### [SUPPLIED RECORDS]

::::::::::

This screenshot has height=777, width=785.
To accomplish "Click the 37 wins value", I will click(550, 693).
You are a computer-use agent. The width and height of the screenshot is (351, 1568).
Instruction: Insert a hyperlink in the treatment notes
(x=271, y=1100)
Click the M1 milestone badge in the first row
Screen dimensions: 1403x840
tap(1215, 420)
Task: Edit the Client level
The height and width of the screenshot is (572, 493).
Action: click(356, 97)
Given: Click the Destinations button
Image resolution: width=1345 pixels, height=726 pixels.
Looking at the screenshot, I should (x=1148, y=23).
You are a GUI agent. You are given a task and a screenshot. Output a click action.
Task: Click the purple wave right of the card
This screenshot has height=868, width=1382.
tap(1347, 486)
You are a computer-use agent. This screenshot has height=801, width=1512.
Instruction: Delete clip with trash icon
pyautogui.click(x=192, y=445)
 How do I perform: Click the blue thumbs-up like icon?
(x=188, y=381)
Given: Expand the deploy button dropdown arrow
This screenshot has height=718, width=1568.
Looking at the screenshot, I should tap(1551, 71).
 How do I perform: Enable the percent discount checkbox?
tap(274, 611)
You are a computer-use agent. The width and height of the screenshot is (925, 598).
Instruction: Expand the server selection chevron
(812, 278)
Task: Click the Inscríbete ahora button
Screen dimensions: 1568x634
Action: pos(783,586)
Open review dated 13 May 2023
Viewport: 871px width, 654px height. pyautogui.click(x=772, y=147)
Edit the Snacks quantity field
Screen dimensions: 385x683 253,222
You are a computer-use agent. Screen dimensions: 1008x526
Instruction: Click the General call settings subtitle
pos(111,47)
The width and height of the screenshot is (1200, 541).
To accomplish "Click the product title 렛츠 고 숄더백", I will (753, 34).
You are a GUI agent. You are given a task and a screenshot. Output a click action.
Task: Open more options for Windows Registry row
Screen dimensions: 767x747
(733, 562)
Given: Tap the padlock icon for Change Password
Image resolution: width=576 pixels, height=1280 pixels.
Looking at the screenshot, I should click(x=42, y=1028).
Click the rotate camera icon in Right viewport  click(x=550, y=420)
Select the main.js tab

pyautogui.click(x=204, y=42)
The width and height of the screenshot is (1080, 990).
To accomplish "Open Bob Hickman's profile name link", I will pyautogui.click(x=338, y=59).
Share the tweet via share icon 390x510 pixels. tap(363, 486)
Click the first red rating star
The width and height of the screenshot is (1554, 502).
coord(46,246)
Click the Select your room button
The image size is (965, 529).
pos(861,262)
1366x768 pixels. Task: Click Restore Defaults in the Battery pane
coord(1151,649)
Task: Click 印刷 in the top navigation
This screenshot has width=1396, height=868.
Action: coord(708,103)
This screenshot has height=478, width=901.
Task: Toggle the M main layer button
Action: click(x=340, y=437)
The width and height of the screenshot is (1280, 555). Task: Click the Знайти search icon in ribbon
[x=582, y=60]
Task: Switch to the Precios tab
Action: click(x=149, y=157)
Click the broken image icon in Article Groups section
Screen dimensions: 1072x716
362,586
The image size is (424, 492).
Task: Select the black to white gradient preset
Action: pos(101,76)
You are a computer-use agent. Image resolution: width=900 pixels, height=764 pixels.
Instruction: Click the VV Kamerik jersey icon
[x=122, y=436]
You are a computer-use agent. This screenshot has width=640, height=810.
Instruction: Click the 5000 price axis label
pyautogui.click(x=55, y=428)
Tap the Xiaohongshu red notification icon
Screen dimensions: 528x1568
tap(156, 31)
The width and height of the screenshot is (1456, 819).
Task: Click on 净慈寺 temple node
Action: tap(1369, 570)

::::::::::

### [ABOUT THIS EXERCISE]
Exactly as it appears above, retype the material in full.

### [SOLUTION TO THIS TASK]
This screenshot has height=777, width=785.
To accomplish "Click the 37 wins value", I will click(550, 693).
You are a computer-use agent. The width and height of the screenshot is (351, 1568).
Instruction: Insert a hyperlink in the treatment notes
(x=271, y=1100)
Click the M1 milestone badge in the first row
Screen dimensions: 1403x840
tap(1215, 420)
Task: Edit the Client level
The height and width of the screenshot is (572, 493).
Action: click(356, 97)
Given: Click the Destinations button
Image resolution: width=1345 pixels, height=726 pixels.
Looking at the screenshot, I should (x=1148, y=23).
You are a GUI agent. You are given a task and a screenshot. Output a click action.
Task: Click the purple wave right of the card
This screenshot has height=868, width=1382.
tap(1347, 486)
You are a computer-use agent. This screenshot has height=801, width=1512.
Instruction: Delete clip with trash icon
pyautogui.click(x=192, y=445)
 How do I perform: Click the blue thumbs-up like icon?
(x=188, y=381)
Given: Expand the deploy button dropdown arrow
This screenshot has height=718, width=1568.
Looking at the screenshot, I should tap(1551, 71).
 How do I perform: Enable the percent discount checkbox?
tap(274, 611)
You are a computer-use agent. The width and height of the screenshot is (925, 598).
Instruction: Expand the server selection chevron
(812, 278)
Task: Click the Inscríbete ahora button
Screen dimensions: 1568x634
Action: pos(783,586)
Open review dated 13 May 2023
Viewport: 871px width, 654px height. pyautogui.click(x=772, y=147)
Edit the Snacks quantity field
Screen dimensions: 385x683 253,222
You are a computer-use agent. Screen dimensions: 1008x526
Instruction: Click the General call settings subtitle
pos(111,47)
The width and height of the screenshot is (1200, 541).
To accomplish "Click the product title 렛츠 고 숄더백", I will (753, 34).
You are a GUI agent. You are given a task and a screenshot. Output a click action.
Task: Open more options for Windows Registry row
Screen dimensions: 767x747
(733, 562)
Given: Tap the padlock icon for Change Password
Image resolution: width=576 pixels, height=1280 pixels.
Looking at the screenshot, I should click(x=42, y=1028).
Click the rotate camera icon in Right viewport  click(x=550, y=420)
Select the main.js tab

pyautogui.click(x=204, y=42)
The width and height of the screenshot is (1080, 990).
To accomplish "Open Bob Hickman's profile name link", I will pyautogui.click(x=338, y=59).
Share the tweet via share icon 390x510 pixels. tap(363, 486)
Click the first red rating star
The width and height of the screenshot is (1554, 502).
coord(46,246)
Click the Select your room button
The image size is (965, 529).
pos(861,262)
1366x768 pixels. Task: Click Restore Defaults in the Battery pane
coord(1151,649)
Task: Click 印刷 in the top navigation
This screenshot has width=1396, height=868.
Action: coord(708,103)
This screenshot has height=478, width=901.
Task: Toggle the M main layer button
Action: click(x=340, y=437)
The width and height of the screenshot is (1280, 555). Task: Click the Знайти search icon in ribbon
[x=582, y=60]
Task: Switch to the Precios tab
Action: click(x=149, y=157)
Click the broken image icon in Article Groups section
Screen dimensions: 1072x716
362,586
The image size is (424, 492).
Task: Select the black to white gradient preset
Action: pos(101,76)
You are a computer-use agent. Image resolution: width=900 pixels, height=764 pixels.
Instruction: Click the VV Kamerik jersey icon
[x=122, y=436]
You are a computer-use agent. This screenshot has width=640, height=810.
Instruction: Click the 5000 price axis label
pyautogui.click(x=55, y=428)
Tap the Xiaohongshu red notification icon
Screen dimensions: 528x1568
tap(156, 31)
The width and height of the screenshot is (1456, 819).
Task: Click on 净慈寺 temple node
Action: tap(1369, 570)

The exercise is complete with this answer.